Amongst all of the media pieces in the run up to WCIT-12 next week, few have been as counterfactual as that appearing on the website of the Global Journal.
The editor, Jean-Christophe Nothias clearly has very little knowledge of how Internet economics or governance works, making such uninformed statements such as "Critically, the connections between the approximately 40,000 autonomous servers at a global level are ruled by contractual agreements between operating agencies." when I think he means "Autonomous Systems", of which there are more than 40,000 and these Autonomous Systems mostly don't consider themselves "operating agencies" as they are known in the ITU world.
When writing about the Internet current capacity for self-governance, he says: "This might be true when speaking about a web where users can create and participate in unlimited communities, websites or blogs, but this does not equate to control over the only critical command center of the Internet — its rooting system." Does he mean root server system or is he talking about Internet routing? it really doesn't matter, what matters is how the statements (and there others in the article) reveal his lack of knowledge of how the the Internet works.

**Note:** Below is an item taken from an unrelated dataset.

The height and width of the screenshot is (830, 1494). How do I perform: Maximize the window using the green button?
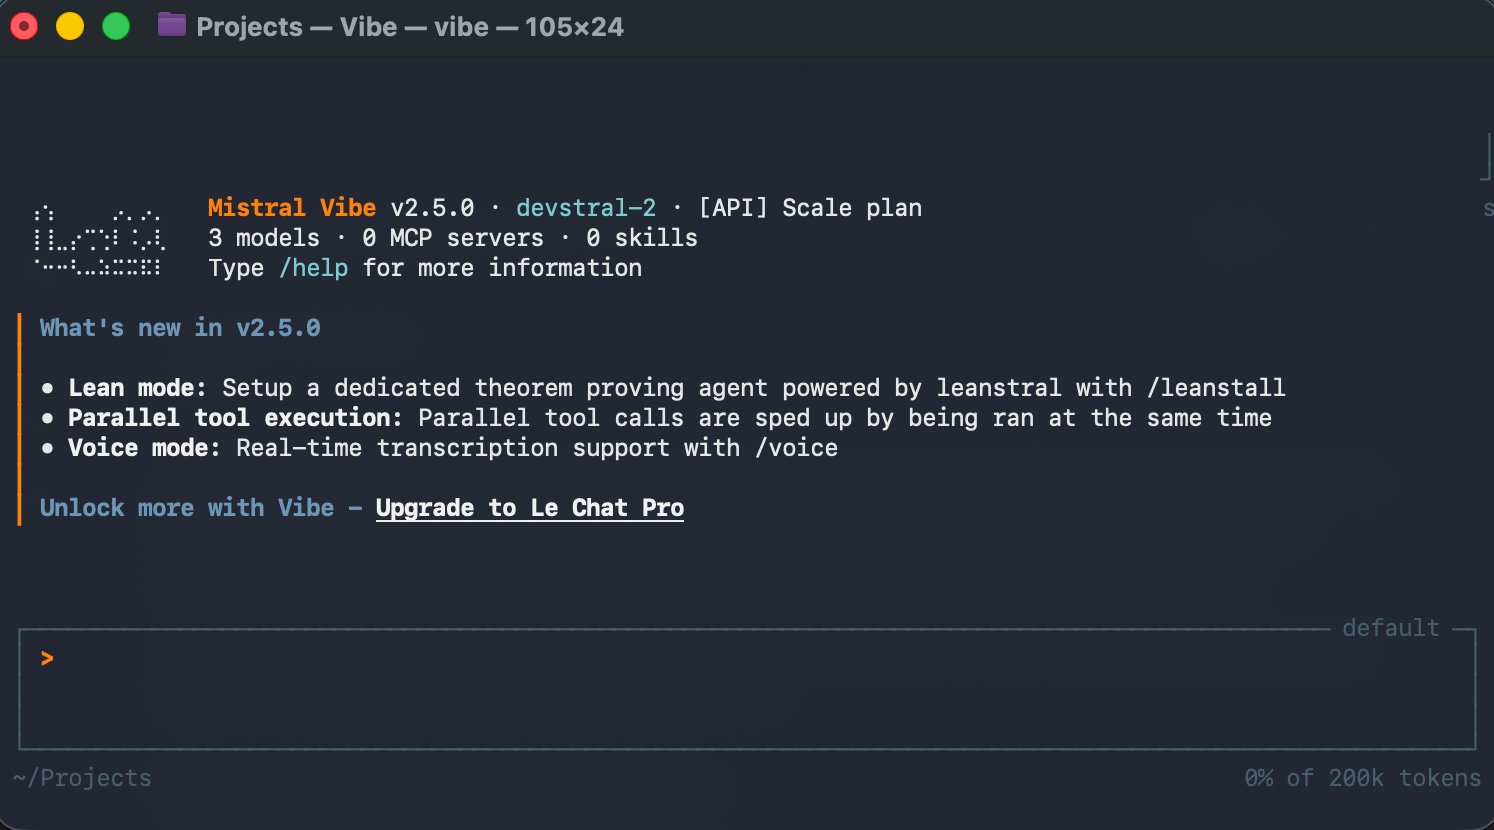(x=116, y=26)
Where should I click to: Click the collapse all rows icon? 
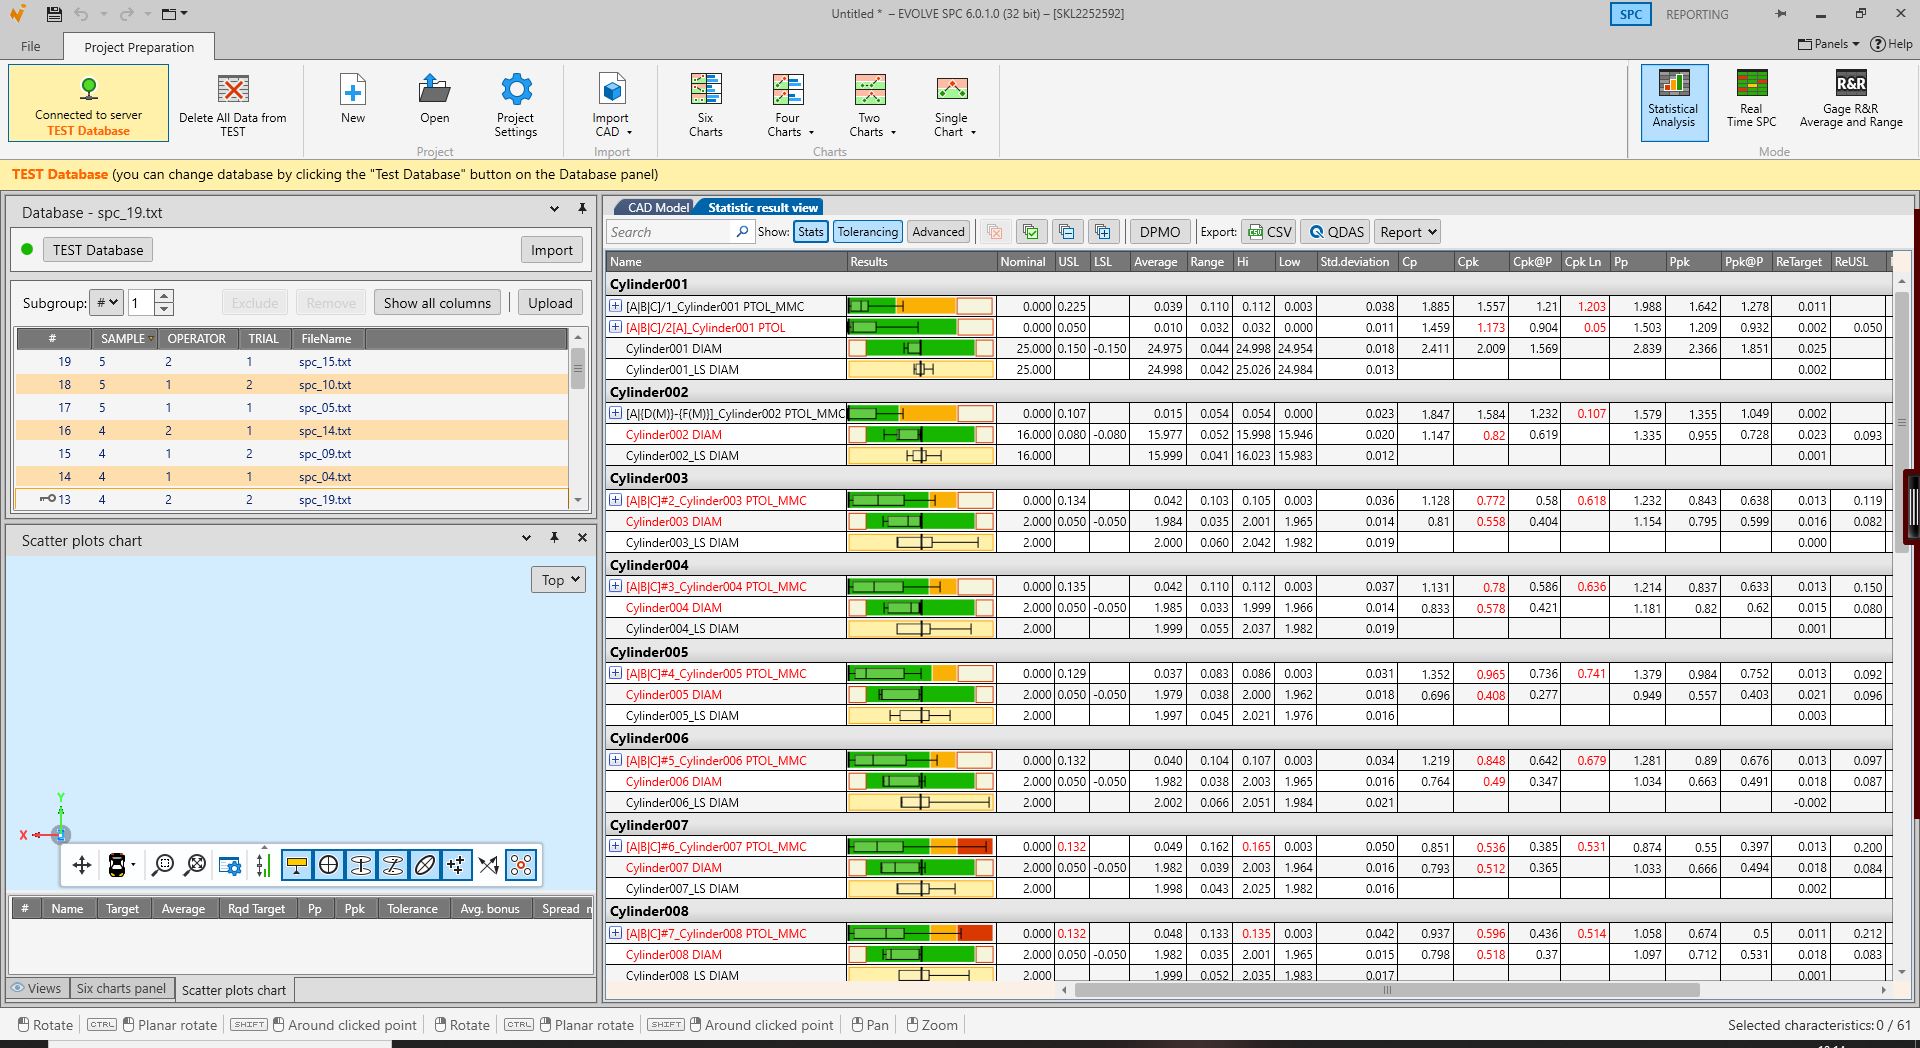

The author also conveniently ignores the reality of the Internet charging model where subscribers pay for Internet access when he states "When, for example, a citizen of Botswana uses Google's search engine, the relevant operating agency of Botswana will ultimately have to pay the operator sending the data." He forgets to mention, that in this case the operating agency of Botswana gets paid by its subscribers to carry that data to them, they in turn pay their upstream provider who in turn pay their upstream (not to mention that Google pays for their own connectivity). Google is also introducing Google Global Caches in Africa, so when one comes to Botswana (or an IXP where Botswana Telecom peers) then the operating agency doesn't have to pay for this data (as transit) but reaps the revenue from its subscribers. It's a win-win for end-users and the incumbent telco/ISP. In any case, Botswana Telecom (and other providers in Botswana are highly profitable entities that didn't have revenues from Google or Facebook or Yahoo! to achieve these results.
In addition, when he writes: "The Internet works because it operates according to agreed principles, rules and centralized control — one must maintain a clear-eyed perspective." He clearly doesn't understand that there is no "centralized control", in fact there is no "control" per se. the Internet is indeed a decentralised network of networks each setting their own policies on Interconnection (routing). There is, in one small corner of the infrastructure, a policy secretariat (ICANN) that does administration of Internet numbering, naming and port and protocol resources using an open, transparent, consensus based and bottom-up system of decision making amongst multi-equal stakeholders. The rejection of this system seems to be the authors main point. This is clear when he writes "The old credo by David Clark in 1992 — "we reject presidents, kings and voting; we believe in rough consensus and running code" — is part of the web wonderland hagiography, but not reflective of today's Internet reality."
In fact, it is entirely reflective of the reality of today's Internet policy making apparatus. For example, this week in Khartoum, the African Network Information Center is holding it's semi-annual numbering policy meeting, where decisions will be made in a fully open, transparent and bottom up manner. What the author clearly would prefer is the top-down, governments only voting style of regulation as seen in the ITU. While this has been useful in recent decades for, inter alia, telephony numbering, radio and satellite spectrum allocation, it makes no sense in the meritocratic, much faster moving world of Internet policy.
The worst of his counterfactual hypocrisy however is when he attacks Google (and Vint Cerf in particular) for leading a "behind the scenes campaign", when in fact Google, as well as ISOC, EFF, CDT, the Technology Liberation Front and dozens of Internet companies and technical coordination bodies are all doing their part to educate and mobilise Internet users about the possible negative effects of some of the proposals that will be made at WCIT. He also complains that Google has declined to join the ITU as a "Sector Member" when in fact, joining costs them some autonomy, since as a Sector Member, they would have some obligations, but receive no voting rights, which are, of course, reserved for nation states.
National governments already have regulatory and legislative authority over content, licensing of ISPs, domain take-downs, filtering, surveillance and a myriad of other Internet related issues inside their borders. Giving them further control over what is currently managed by a variety of actors in the Internet ecosystem, would be counter-productive to the growth and development of Internetworking that has worked extraordinarily well over the past 4 decades.